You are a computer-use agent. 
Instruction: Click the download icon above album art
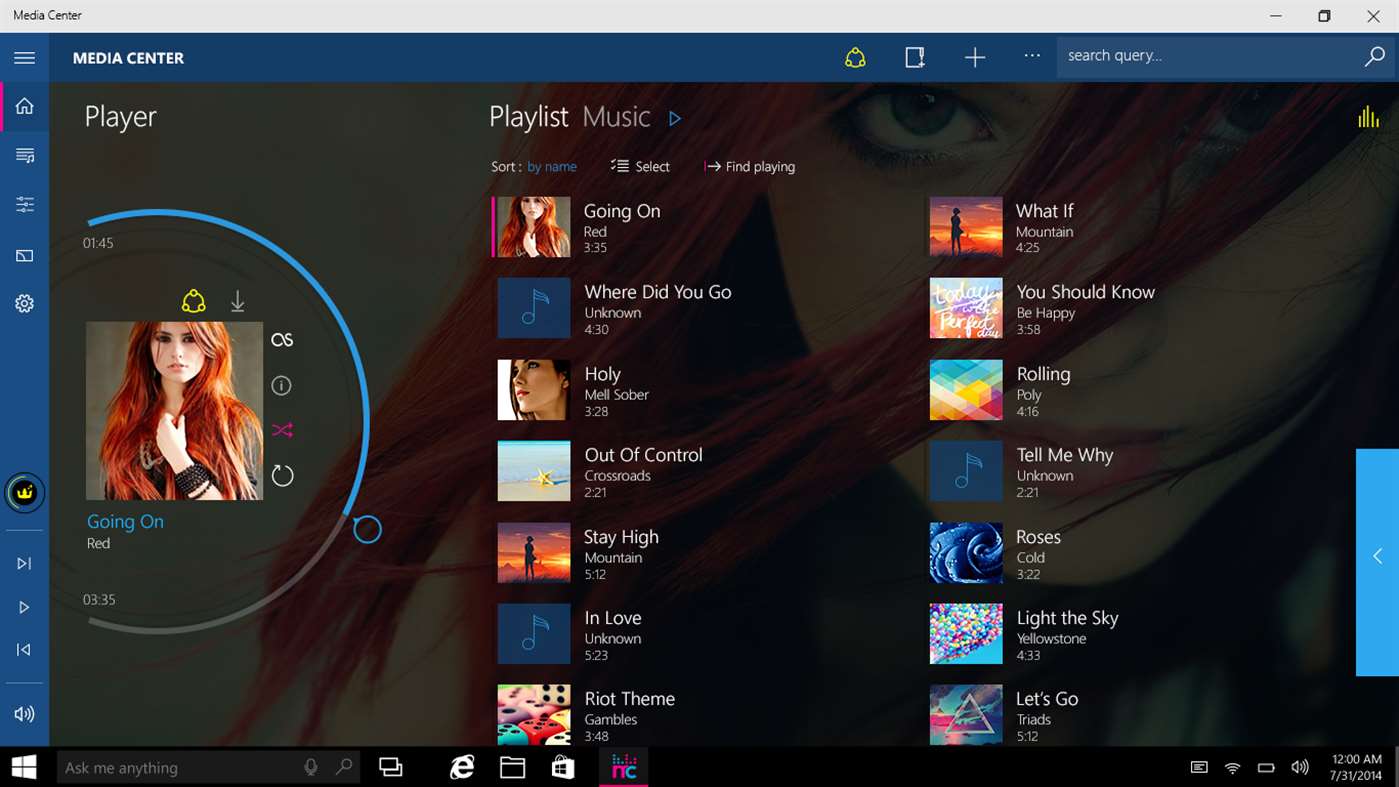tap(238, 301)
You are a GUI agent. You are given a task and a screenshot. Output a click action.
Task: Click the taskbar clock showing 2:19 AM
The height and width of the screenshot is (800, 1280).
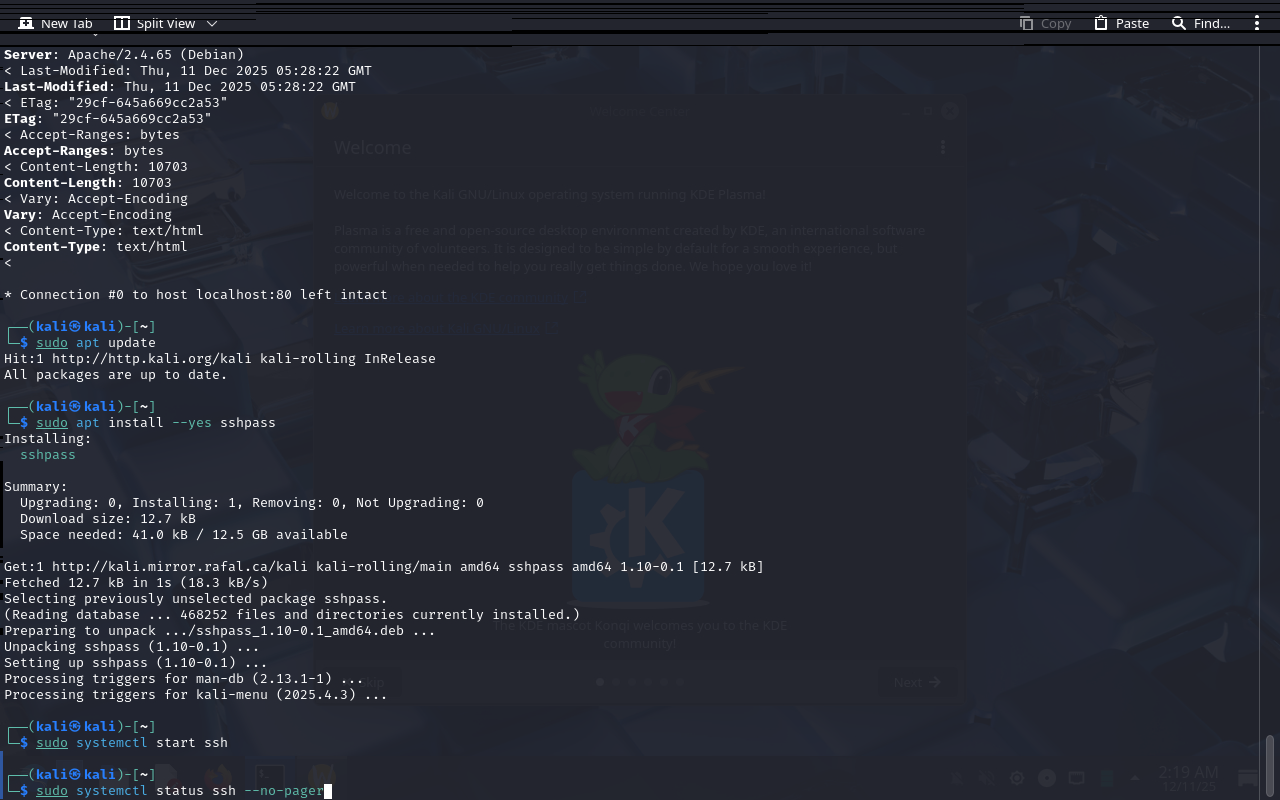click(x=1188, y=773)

• Task statement
Repeat the material above word for word, please, apart from its images.

• Answer to this problem
You are a computer-use agent. 
Instruction: Click the download icon above album art
tap(238, 301)
You are a GUI agent. You are given a task and a screenshot. Output a click action.
Task: Click the taskbar clock showing 2:19 AM
The height and width of the screenshot is (800, 1280).
click(x=1188, y=773)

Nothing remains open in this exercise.